= Tier 1 Group =

American private military company

Tier 1 Group formally known as Aggressive Training Solutions is an American private military company, founded by retired US Marine Steve Reichert in Jacksonville, North Carolina. Tier 1 Group provides marksmanship training, military tactical training, tactical driving/mobility training, breaching training, tactical medical training, and law enforcement training in and outside the US.

==History==
Tier 1 Group is owned and funded by Cerberus Capital Management which also owns Remington Arms, Bushmaster Firearms International, LLC, Inc., and DPMS Panther Arms among other companies. Tier 1 Group was formed in 2006.

==Shooting range plans==
After efforts by Tier 1 Group to purchase land in Jones County, North Carolina to be used for a firing range and training facility, Jones County Commissioners passed an ordinance on January 25, 2008 to regulate commercial shooting ranges in the county. On February 1, 2008 Tier 1 Group filed a request to get 2000 acre rezoned in the Bentonville Township in Johnston County, North Carolina. Eventually purchasing land in Arkansas.

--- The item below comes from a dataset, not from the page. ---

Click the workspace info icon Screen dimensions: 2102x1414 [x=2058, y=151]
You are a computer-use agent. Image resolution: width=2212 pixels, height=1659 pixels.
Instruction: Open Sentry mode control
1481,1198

==Training of Khashoggi assassins==

In June 2021, The New York Times reported that four Saudi operatives involved in the October 2018 kidnapping and murder of journalist Jamal Khashoggi had received paramilitary training from Tier 1 Group in 2017. The training, approved by the United States Department of State, included "safe marksmanship" and "countering an attack." Representatives of T1G stated the training was "protective in nature" and that the group was unaware of the Saudis' intentions to murder Khashoggi.